Material provided:

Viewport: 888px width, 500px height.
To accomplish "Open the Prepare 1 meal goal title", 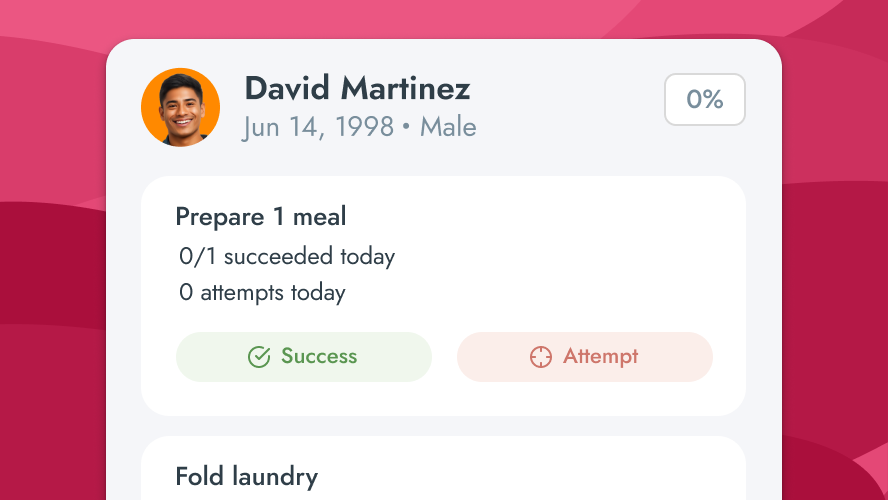I will coord(261,217).
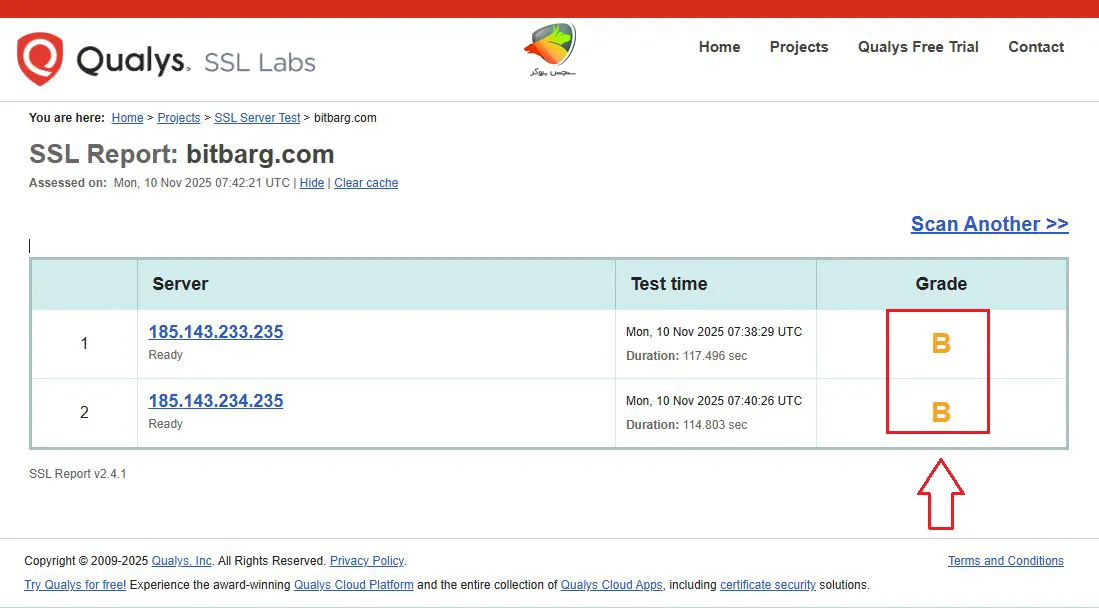Click the Home breadcrumb link
The height and width of the screenshot is (608, 1099).
[127, 118]
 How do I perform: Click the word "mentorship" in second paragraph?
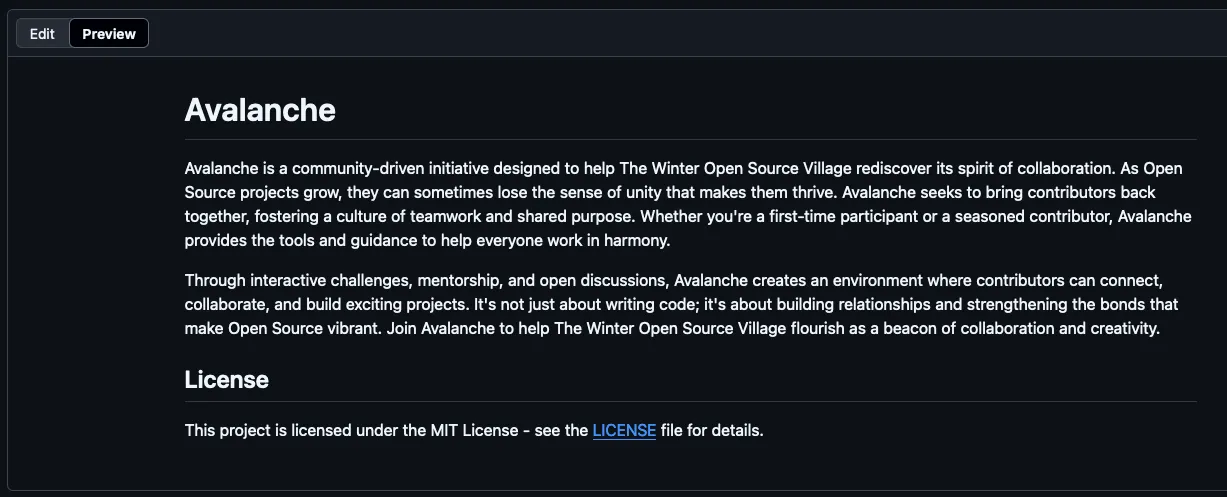point(457,279)
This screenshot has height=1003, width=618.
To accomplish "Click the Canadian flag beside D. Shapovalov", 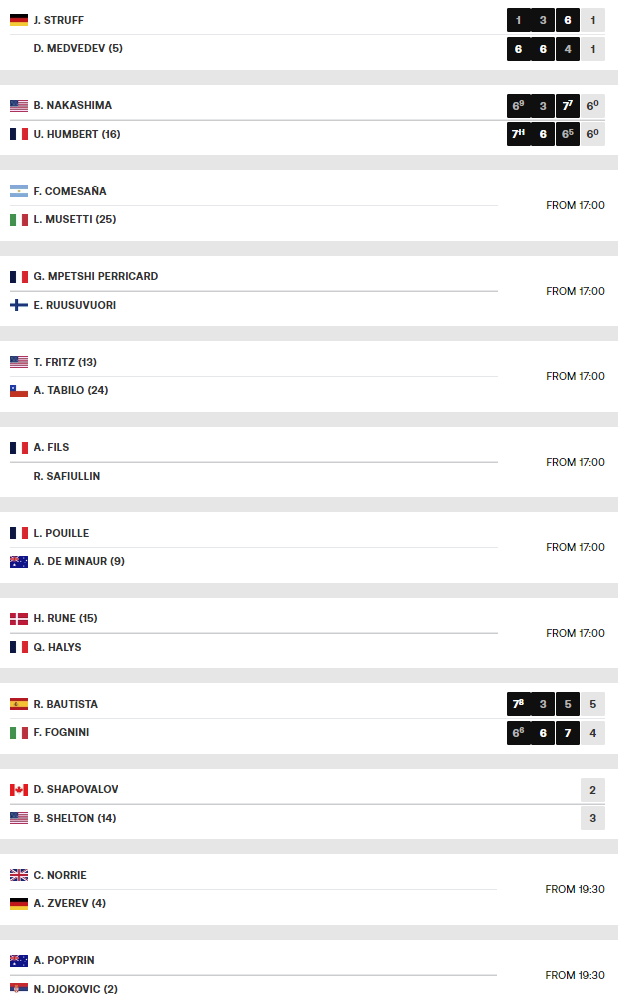I will [19, 790].
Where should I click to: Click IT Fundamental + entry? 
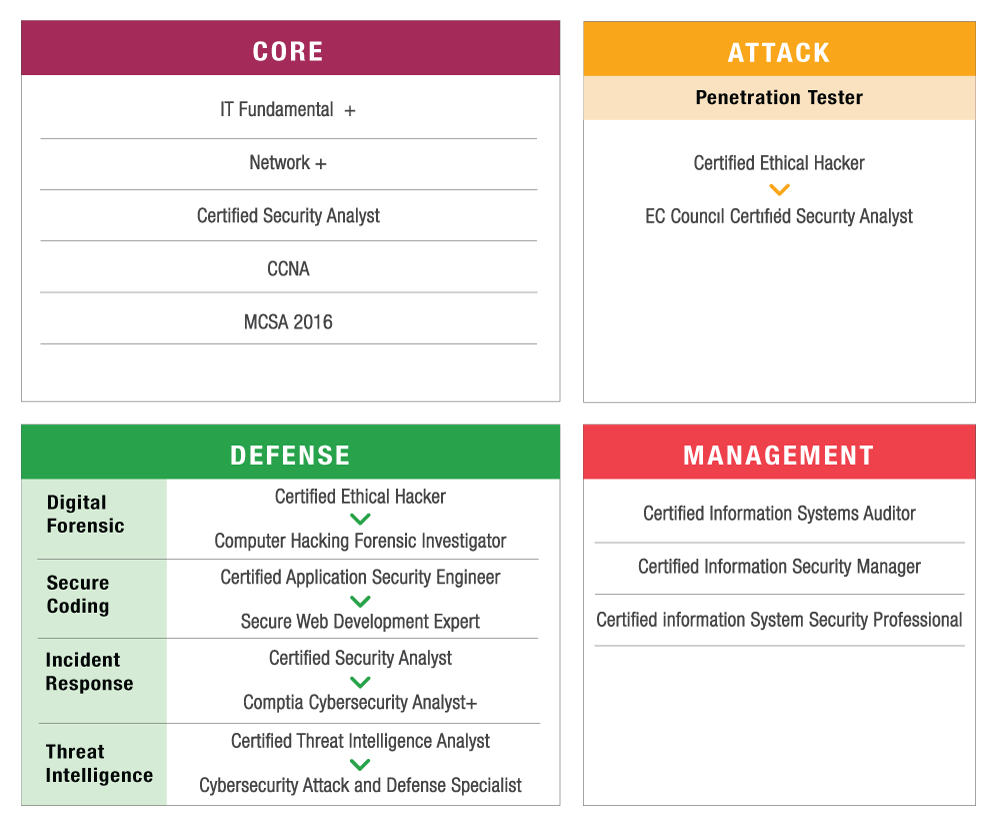pyautogui.click(x=288, y=110)
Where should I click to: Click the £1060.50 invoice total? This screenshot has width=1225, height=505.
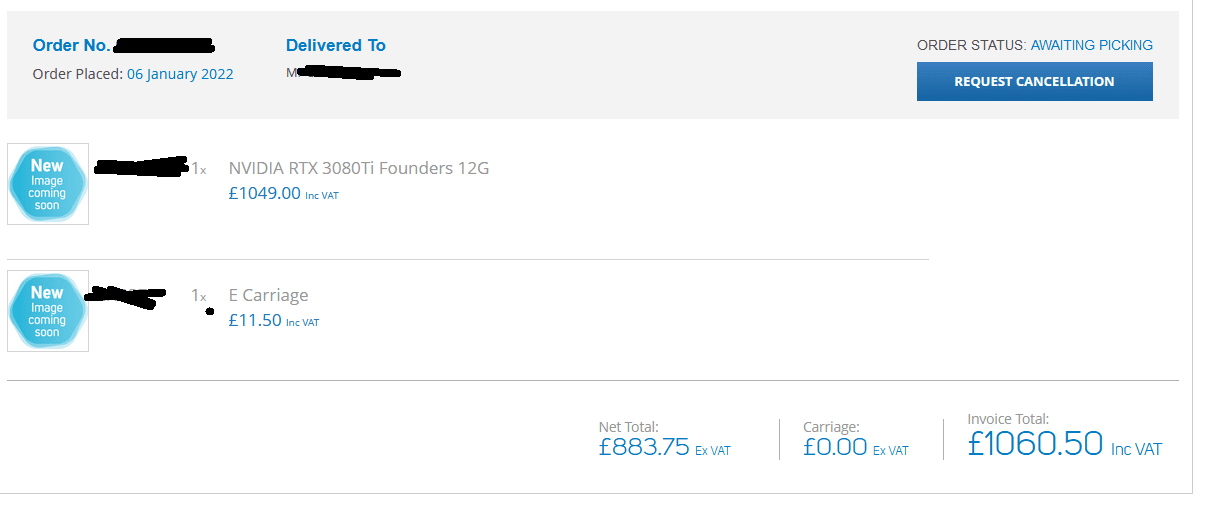pos(1035,443)
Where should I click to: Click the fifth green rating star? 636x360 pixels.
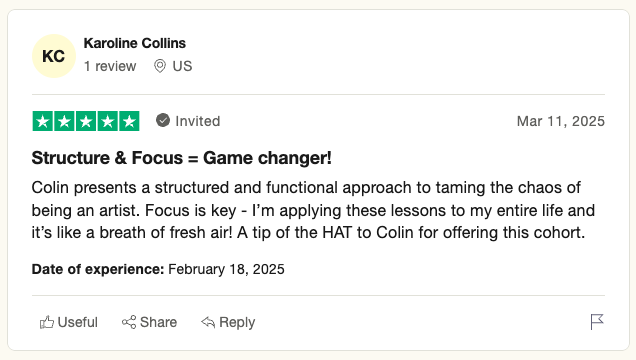click(x=129, y=121)
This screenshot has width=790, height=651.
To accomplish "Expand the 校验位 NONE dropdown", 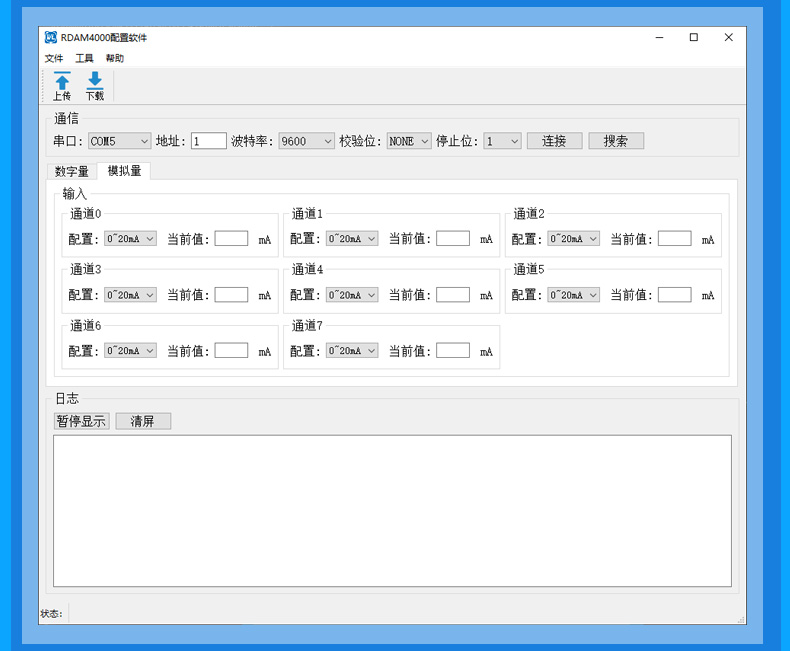I will pos(409,141).
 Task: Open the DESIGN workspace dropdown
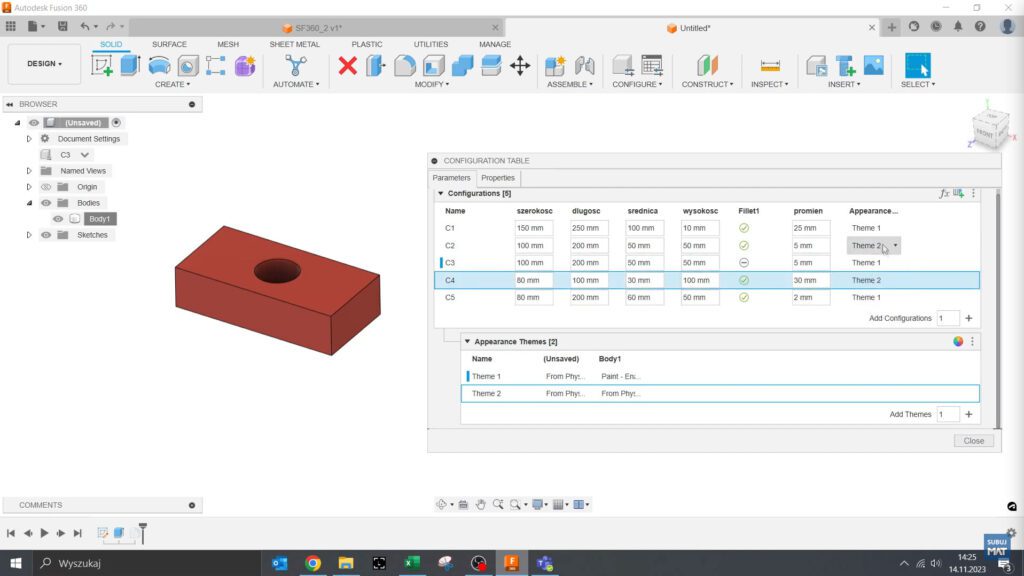tap(44, 64)
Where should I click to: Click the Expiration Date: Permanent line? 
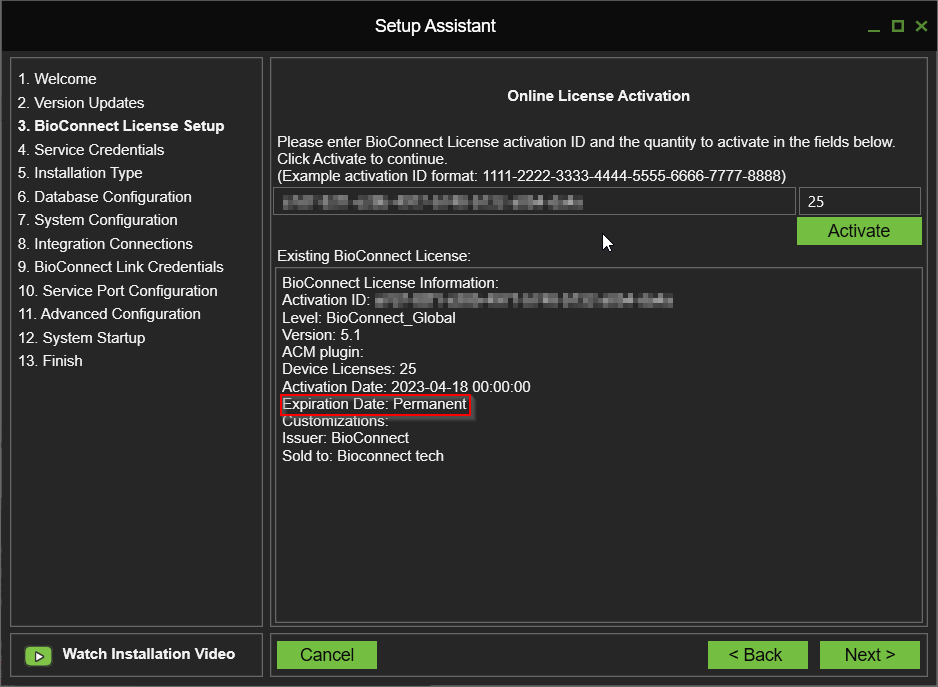point(374,404)
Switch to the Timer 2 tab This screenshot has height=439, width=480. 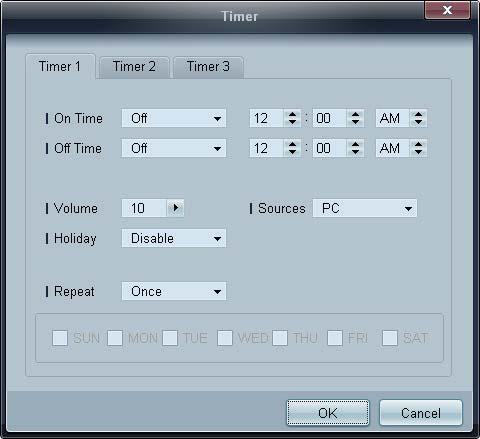coord(134,67)
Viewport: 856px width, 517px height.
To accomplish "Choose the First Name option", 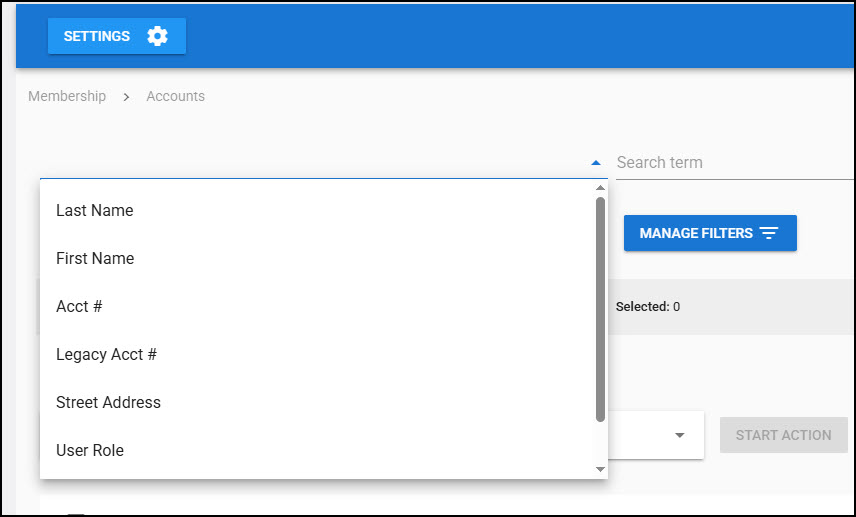I will 95,258.
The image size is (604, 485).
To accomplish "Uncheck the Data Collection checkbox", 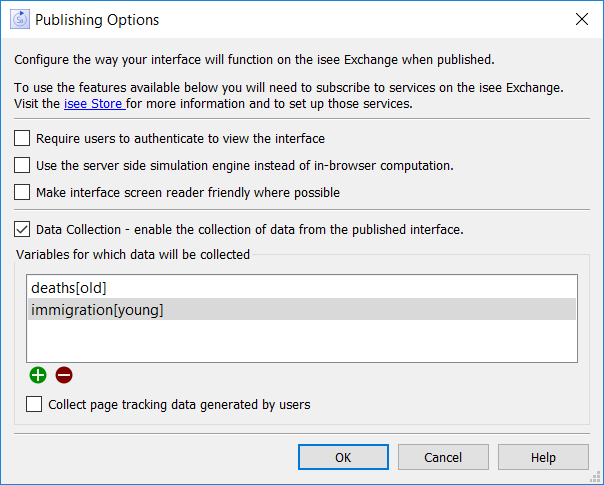I will (x=22, y=229).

What the task requires:
In the entries above, find every line with the word "Viewport" and list it.

Completed exercise:
Viewport: 888px width, 500px height.
Viewport: 856px width, 517px height.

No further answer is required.